According to a lawsuit filed by U.S. Equal Employment Opportunity Commission, Global Horizons physically and mentally abused its employees.
"They call us names like 'you bastard,'" Khadphab said through Thai CDC staff attorney and interpreter Phatchara Udomsin. "They told us that you have to work hard or else we will send you back to Thailand. We're not really educated so they see us this way."
Tired of being mistreated, Khadphab escaped from his traffickers. The traffickers had planned to transfer the Thai workers from the farm in Hawaii to Florida, he said.

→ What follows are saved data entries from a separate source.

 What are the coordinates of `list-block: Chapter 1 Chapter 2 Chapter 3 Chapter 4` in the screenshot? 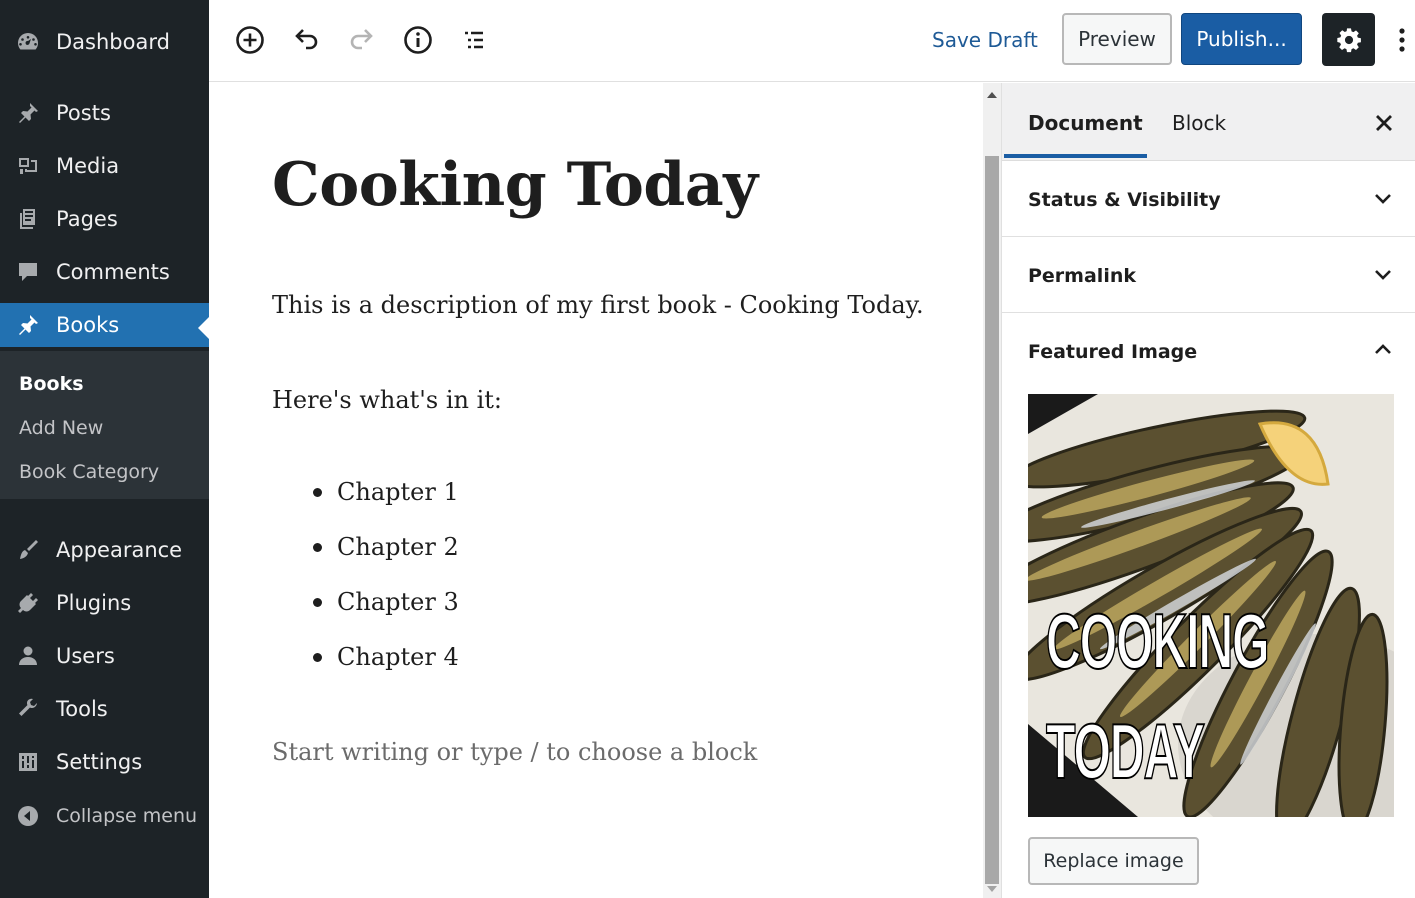 It's located at (366, 588).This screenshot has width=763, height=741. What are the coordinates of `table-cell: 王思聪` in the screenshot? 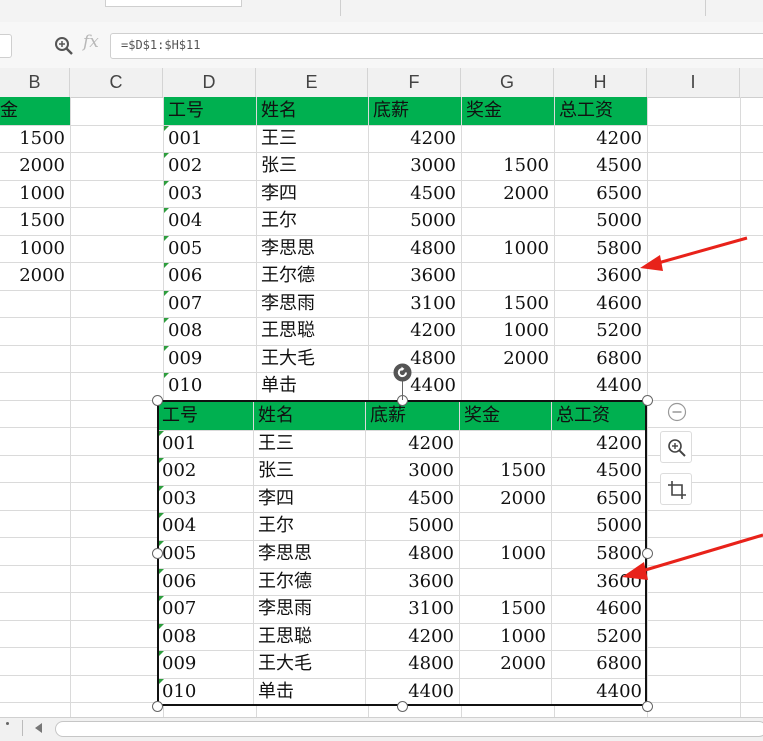 It's located at (312, 330). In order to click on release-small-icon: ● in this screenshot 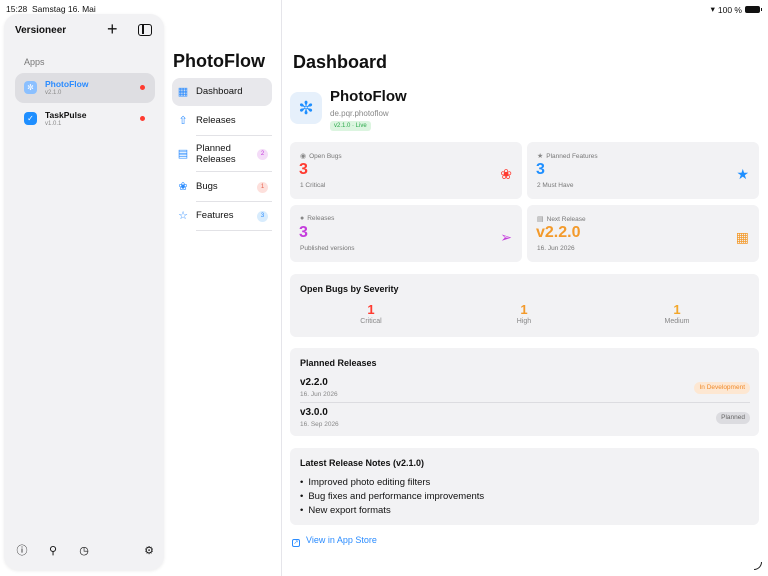, I will do `click(302, 218)`.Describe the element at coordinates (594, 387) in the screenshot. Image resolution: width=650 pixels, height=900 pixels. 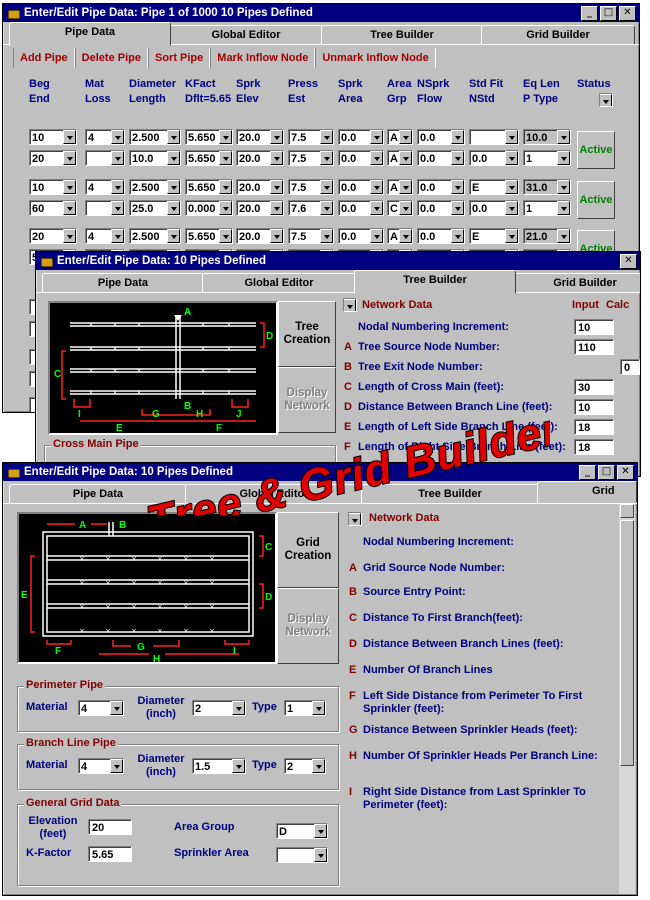
I see `field-input: 30` at that location. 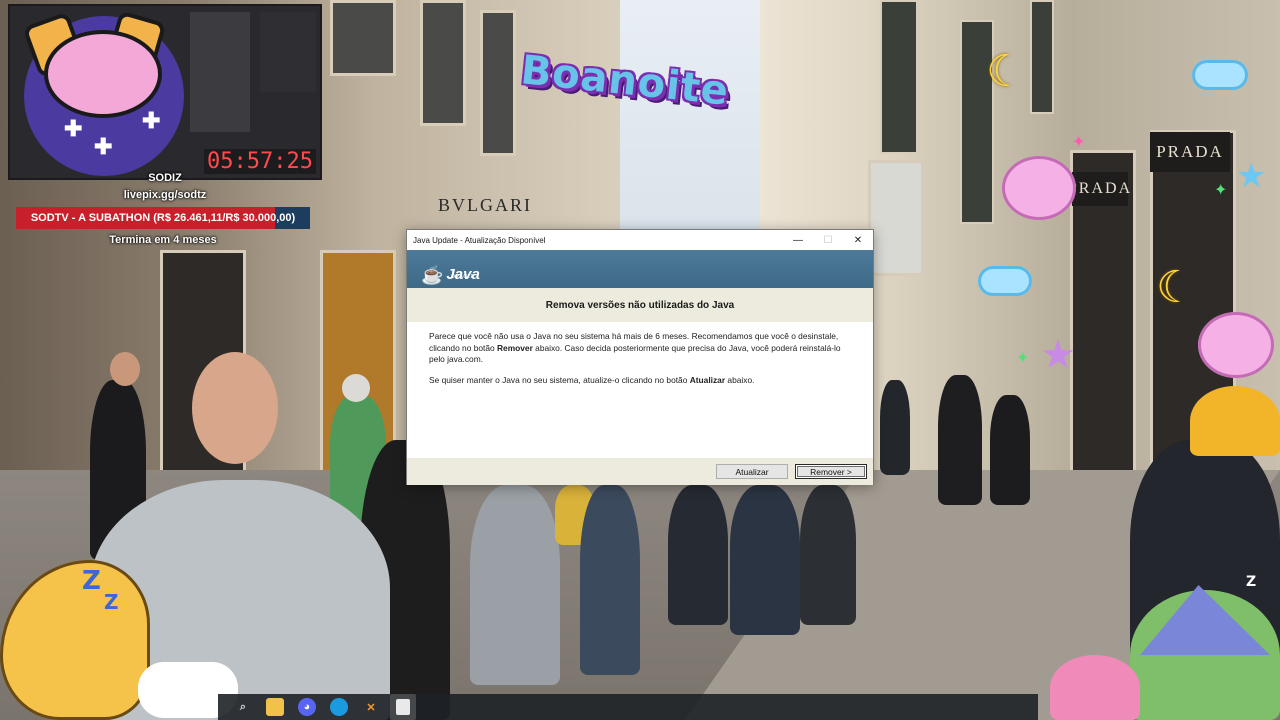 What do you see at coordinates (514, 348) in the screenshot?
I see `message-bold-text: Remover` at bounding box center [514, 348].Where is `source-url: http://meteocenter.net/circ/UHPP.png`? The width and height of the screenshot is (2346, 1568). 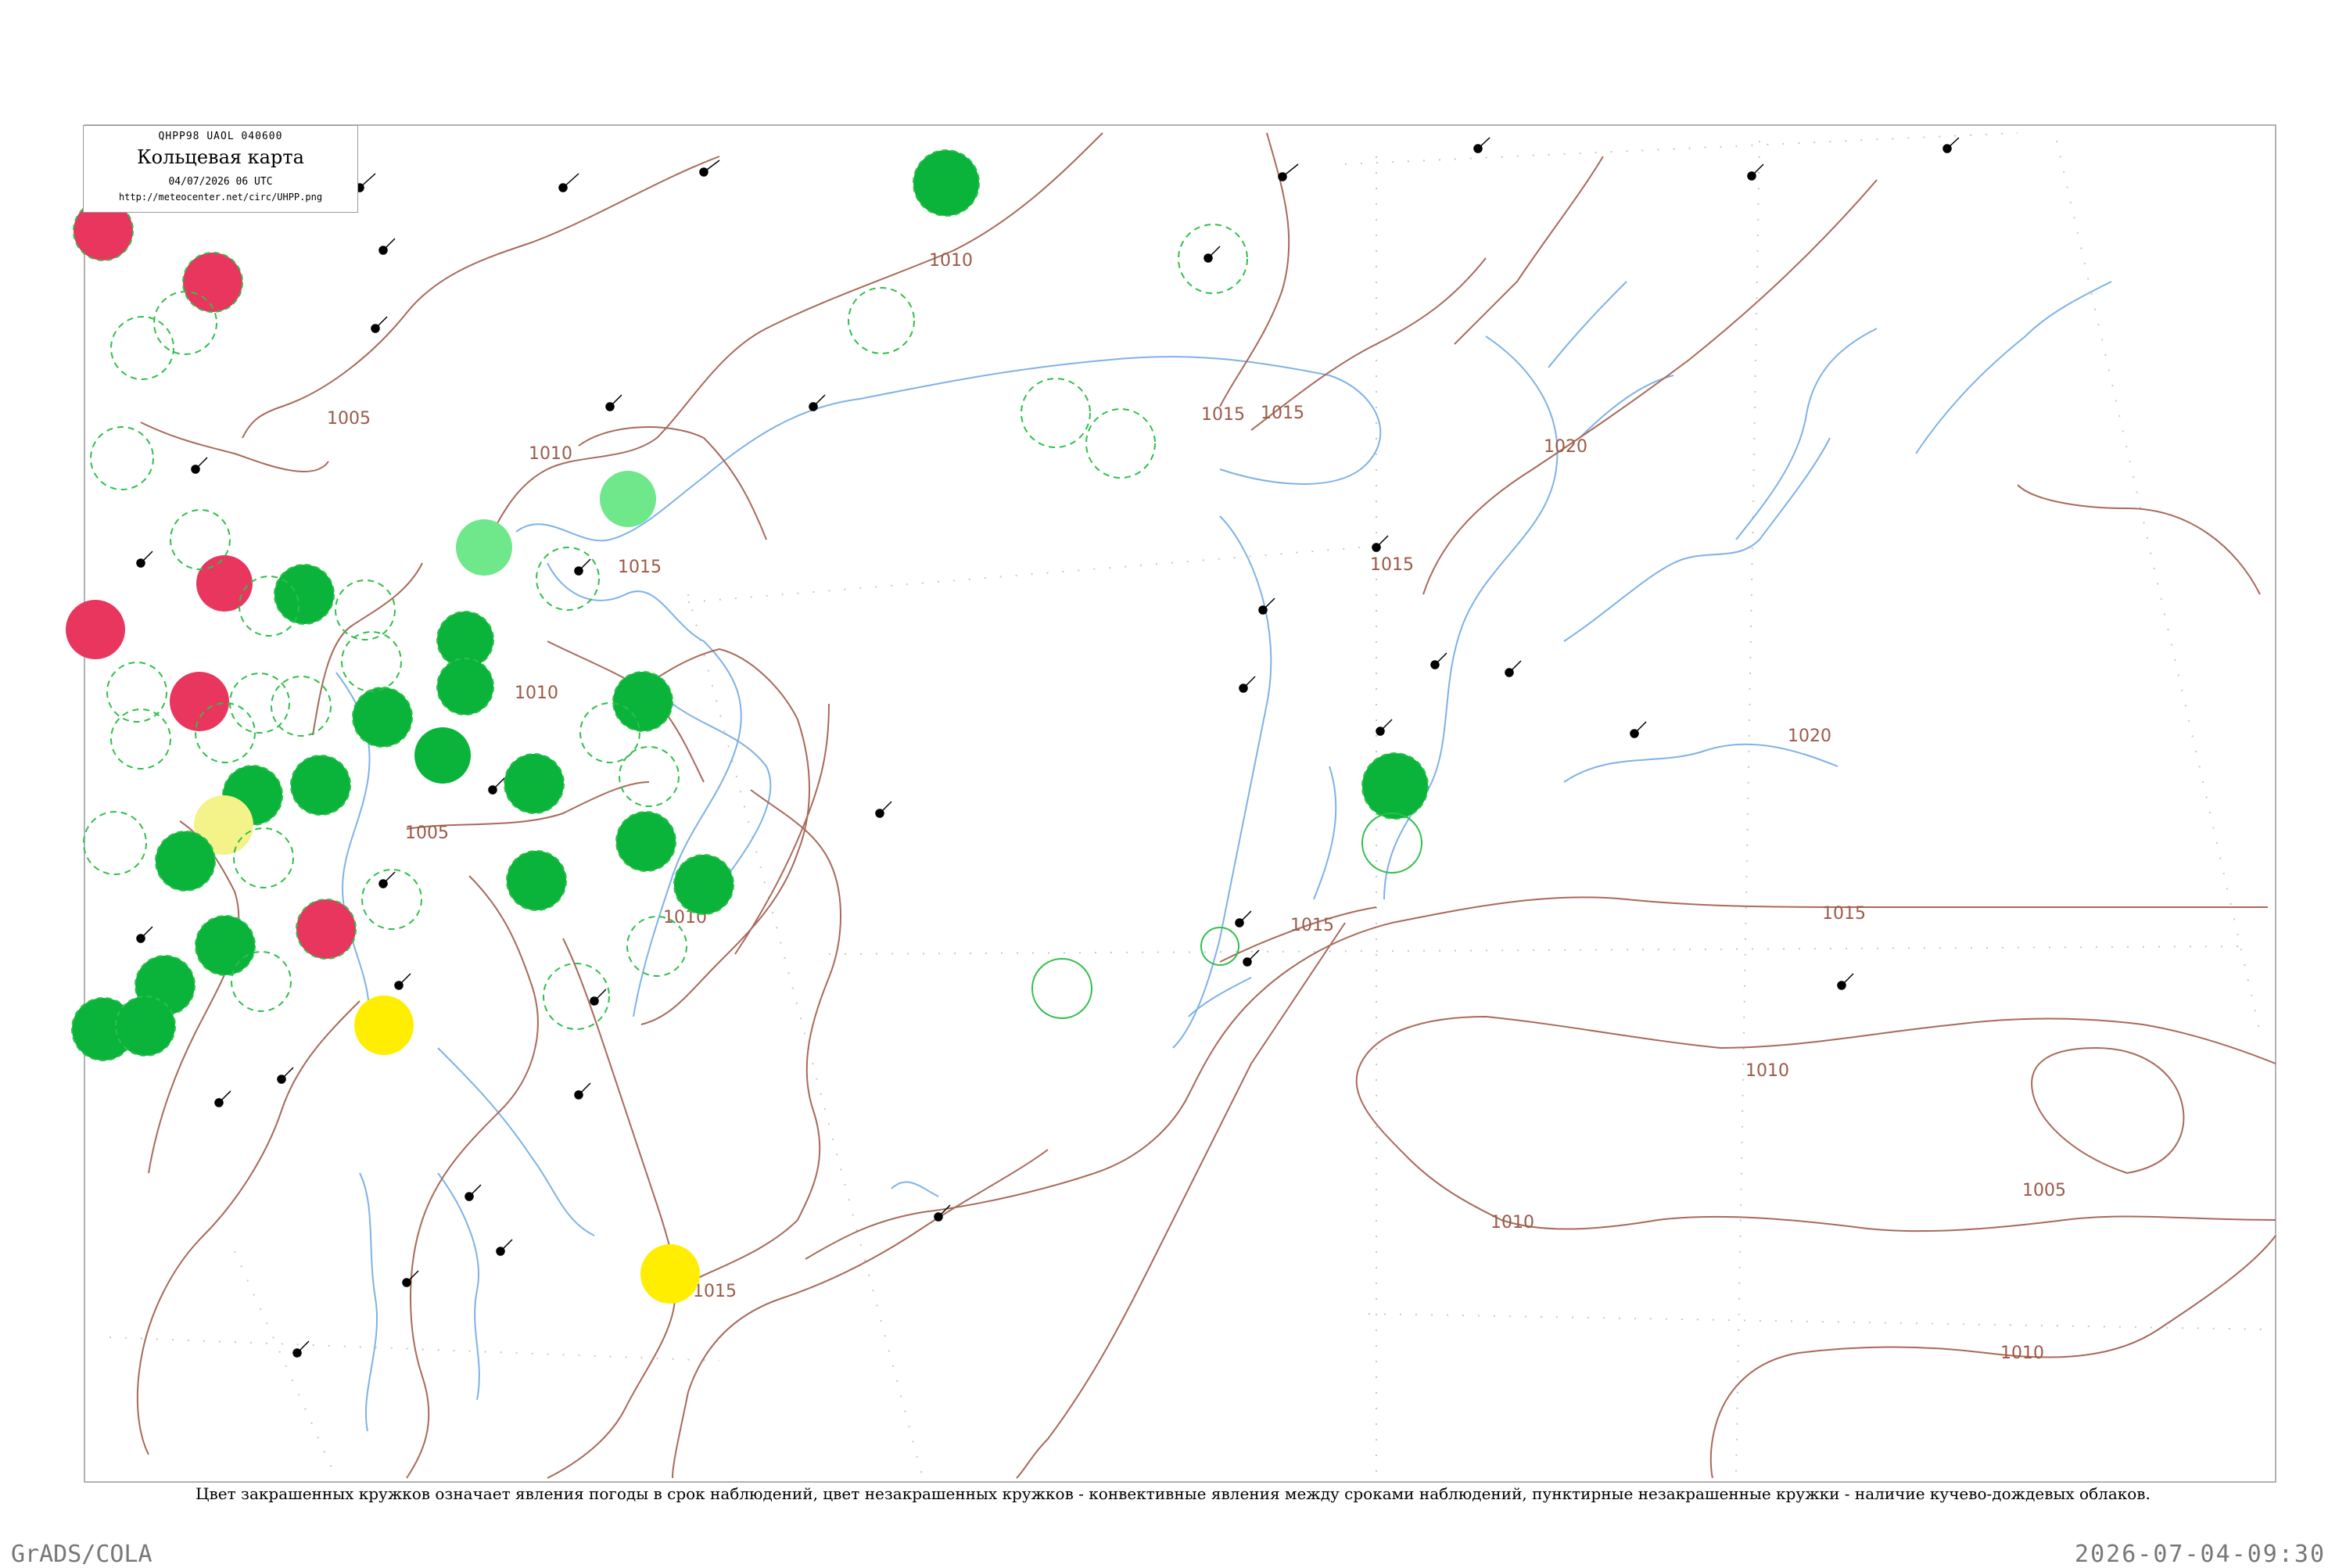 source-url: http://meteocenter.net/circ/UHPP.png is located at coordinates (220, 197).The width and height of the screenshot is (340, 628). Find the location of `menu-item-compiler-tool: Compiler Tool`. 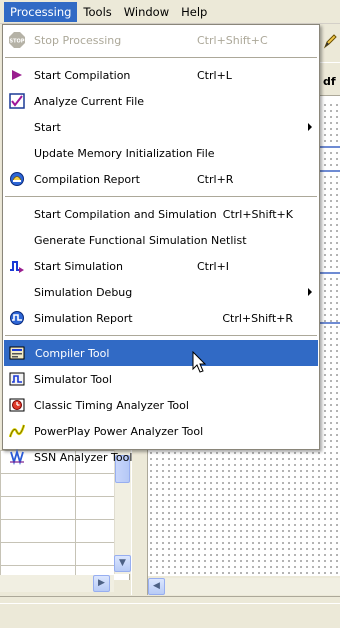

menu-item-compiler-tool: Compiler Tool is located at coordinates (161, 353).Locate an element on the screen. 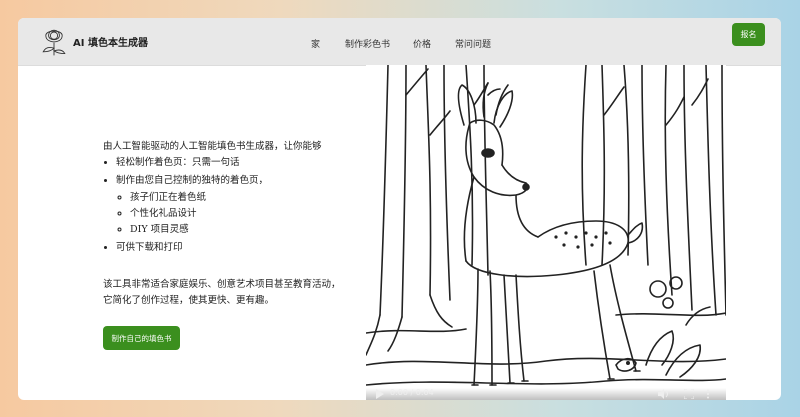 This screenshot has height=417, width=800. logo-text: AI 填色本生成器 is located at coordinates (110, 42). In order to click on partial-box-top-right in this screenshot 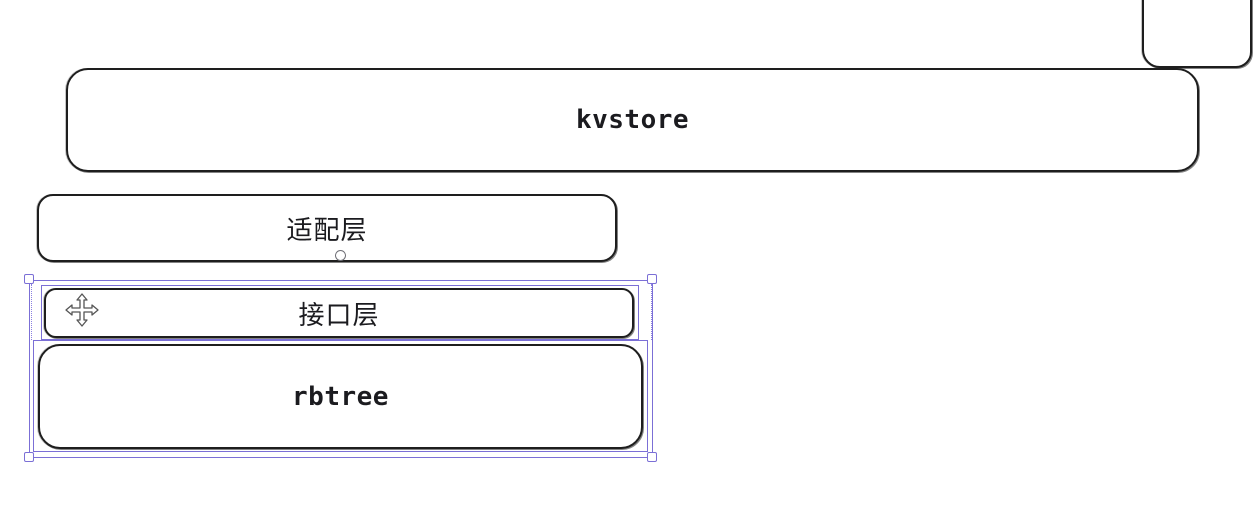, I will do `click(1197, 34)`.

During a layover in Phoenix, Khadphab and several coworkers left the airport with nothing but the clothes on their backs and some spare change.
Together, they took a bus to Los Angeles and reported themselves to Thai CDC. "They helped reunite me with my family here in the U.S," he said. "I am thankful they gave me hope."
Khadphab has been working as a cook at a Thai restaurant in Los Angeles County for more than six years now and is a free man, he said.
"If I was still working for them [traffickers], I feel like they would have chewed away my freedom," he said. "After I came out and stopped working for them, I feel like I had freedom. I have freedom now."